Japan bearing orders: Machinery weak, autos firm, channel picks up

by SR on April 11, 2012

On 11 April 2012 the Cabinet Office of Japan released machinery order data for February 2012. Our interest is focused on the bearings orders that in effect form part of this release. Total bearing orders for February were Y57.83bn (+11% month-on-month, +7.1% year-on-year).

Conclusion: A slightly better month. The key point was that bearings for use in general machinery remained weak, in a continuation of recent trends. On the other hand, overseas orders – which have had a very poor few months – firmed up and auto-related bearing orders remained solid. Interestingly, orders from the distribution channel in Japan had a surprisingly good month. This category, though small in absolute terms, represents “grass-roots” demand and as such this should be seen as a positive development.

What to do? Be wary of bearing stocks in Japan. That price-fixing cartel for bearings investigation is still under way in addition to which I remain cautious on machinery demand. In relative terms, both auto parts (e.g. Denso) and tyres (Bridgestone) are looking pretty good compared to bearings. If you had to go for one of the bearing suppliers in Japan I would opt for JTEKT, which has the highest exposure to auto parts and the lowest exposure to ‘pure’ bearing demand. Note that bearings used in construction machinery are included in these orders, so continued weakness doesn’t bode well for construction machinery suppliers.

(Related stocks: JTEKT; NSK; NTN; Minebea Nachi-Fujikoshi; SKF; Timken; Komatsu; Hitachi Construction Machinery; Sany Heavy.)

Japan bearing orders % YoY

Autos good, machinery a bit suspect

Total orders for bearings in February 2012 reached Y57.83bn, rising 11% month-on-month and 7.1% year-on-year. Let’s bear in mind that February 2011 (last year) was the last month before the earthquake hit and thus it was not affected and nor were year-on-year comparisons in February 2012.

Japan bearing orders

Taking the seasonal aspect first, orders in February typically rise by a few percent relative to January, so the 11% MoM pickup was a good performance, the best for February since 2003. Driving that was a 12.4% increase in auto bearing orders, the best showing for February since the +18.9% posted twelve years ago in February 2000. This confirms our positive outlook on auto production in March, April and May 2012, assuming a 3-month lead time for many of these auto components. The chart below puts February 2012 orders in their seasonal context by comparing the month-on-month change in auto-related orders in February 2012 to all the other months of February since 1988. (Click for larger image.)
■ ■ ■ ■ ■ ■ ■
### EXERCISE A
Please rewrite the paragraph of the bearing orders article that begins "Conclusion: A slightly better month" as a bulleted list that keeps its main facts.

### DATA SHOWN
■ ■ ■ ■ ■ ■ ■
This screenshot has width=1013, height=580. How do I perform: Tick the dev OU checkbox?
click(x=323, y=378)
■ ■ ■ ■ ■ ■ ■
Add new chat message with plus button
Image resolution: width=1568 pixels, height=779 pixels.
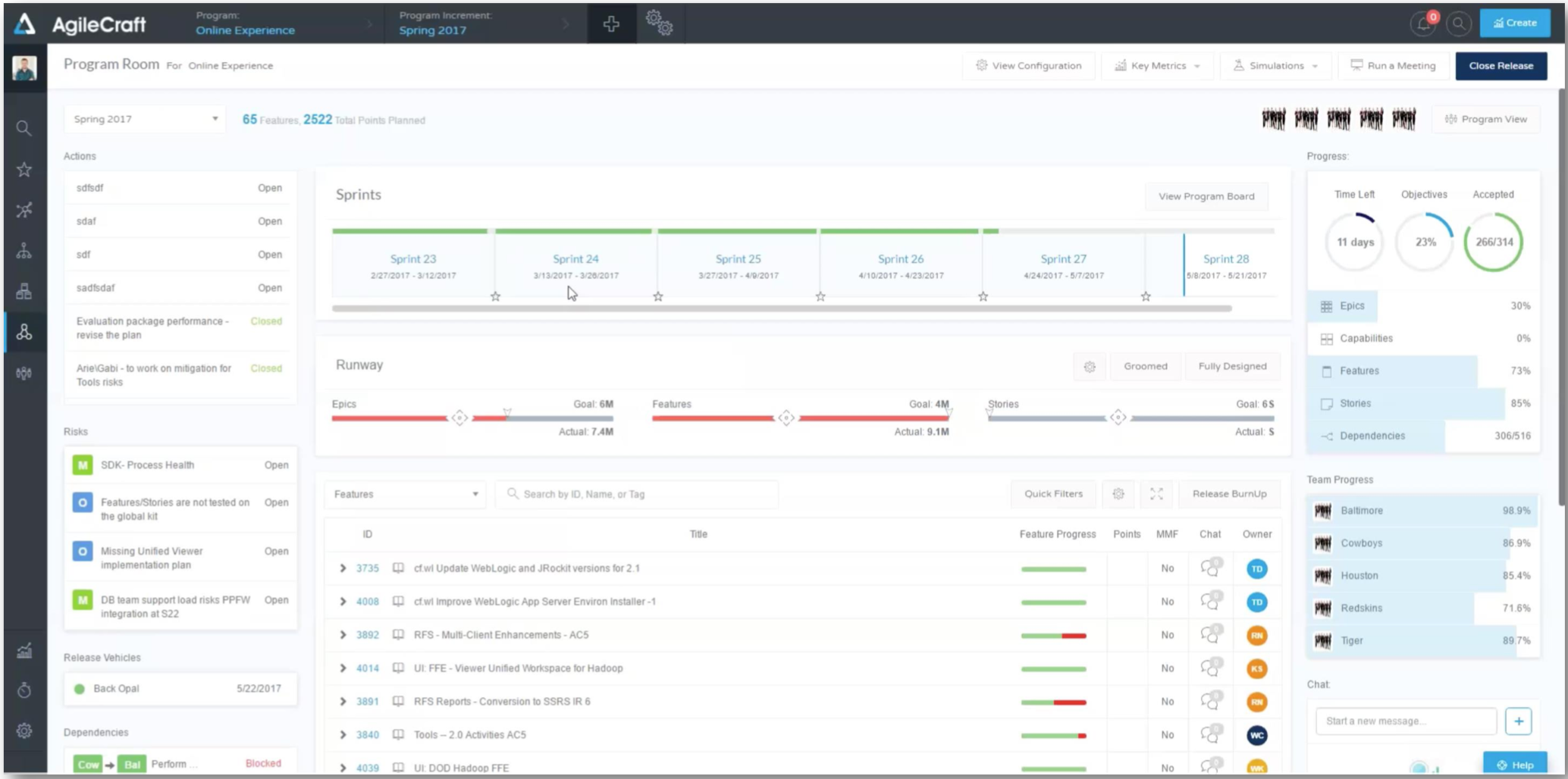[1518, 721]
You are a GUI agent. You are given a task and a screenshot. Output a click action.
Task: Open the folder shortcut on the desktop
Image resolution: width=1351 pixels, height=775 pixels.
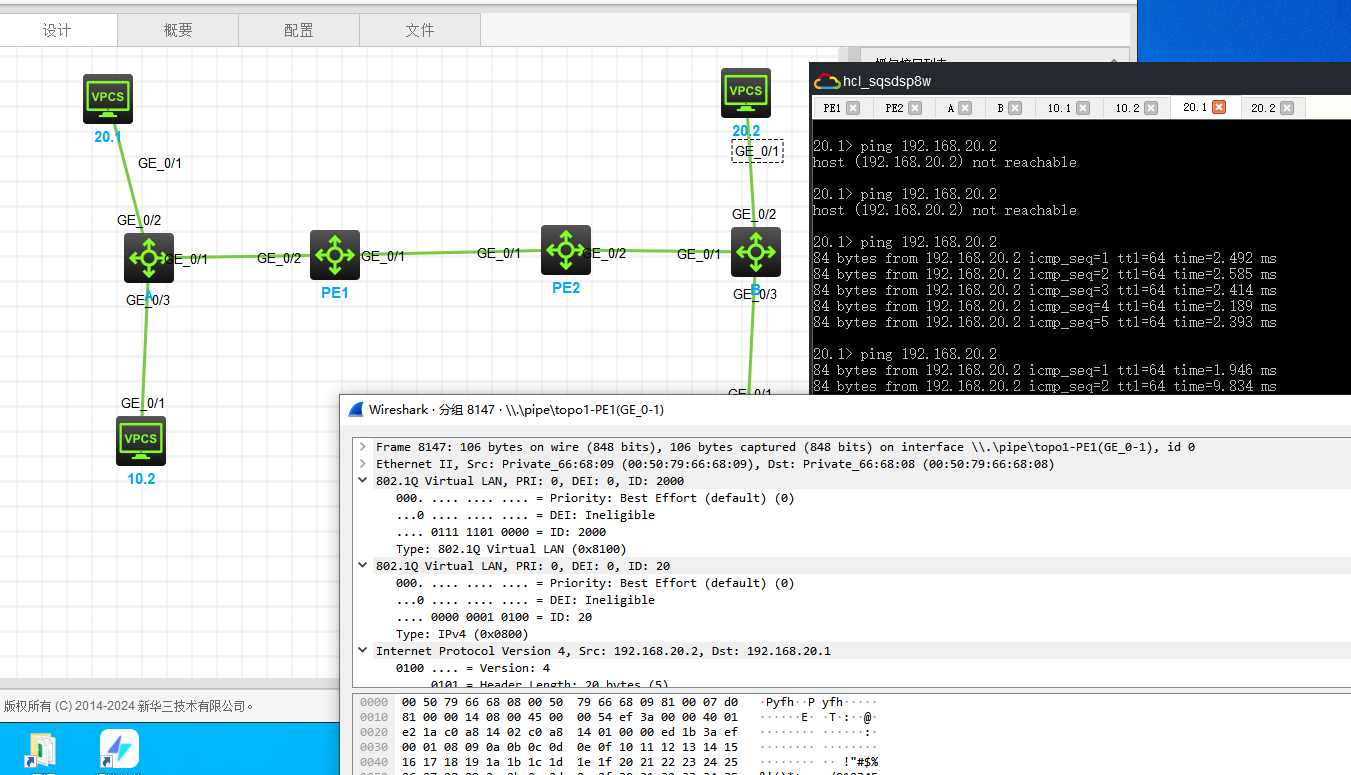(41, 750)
■ ■ ■ ■ ■ ■ ■
### EXERCISE B
In the records, update the stretch from the line containing "This screenshot has" through the line containing "click(x=323, y=378)" by replacing "checkbox" with "check box" and leaving everything else unchanged. Give only those lines.

### RESULT A
- It was a slightly better month.
- Bearings for general machinery remained weak, continuing recent trends.
- Overseas orders firmed up after a very poor few months.
- Auto-related bearing orders remained solid.
- Orders from the distribution channel in Japan had a surprisingly good month. This category is small in absolute terms but represents "grass-roots" demand, so it should be seen as a positive development.

### RESULT B
This screenshot has width=1013, height=580. How do I perform: Tick the dev OU check box?
click(x=323, y=378)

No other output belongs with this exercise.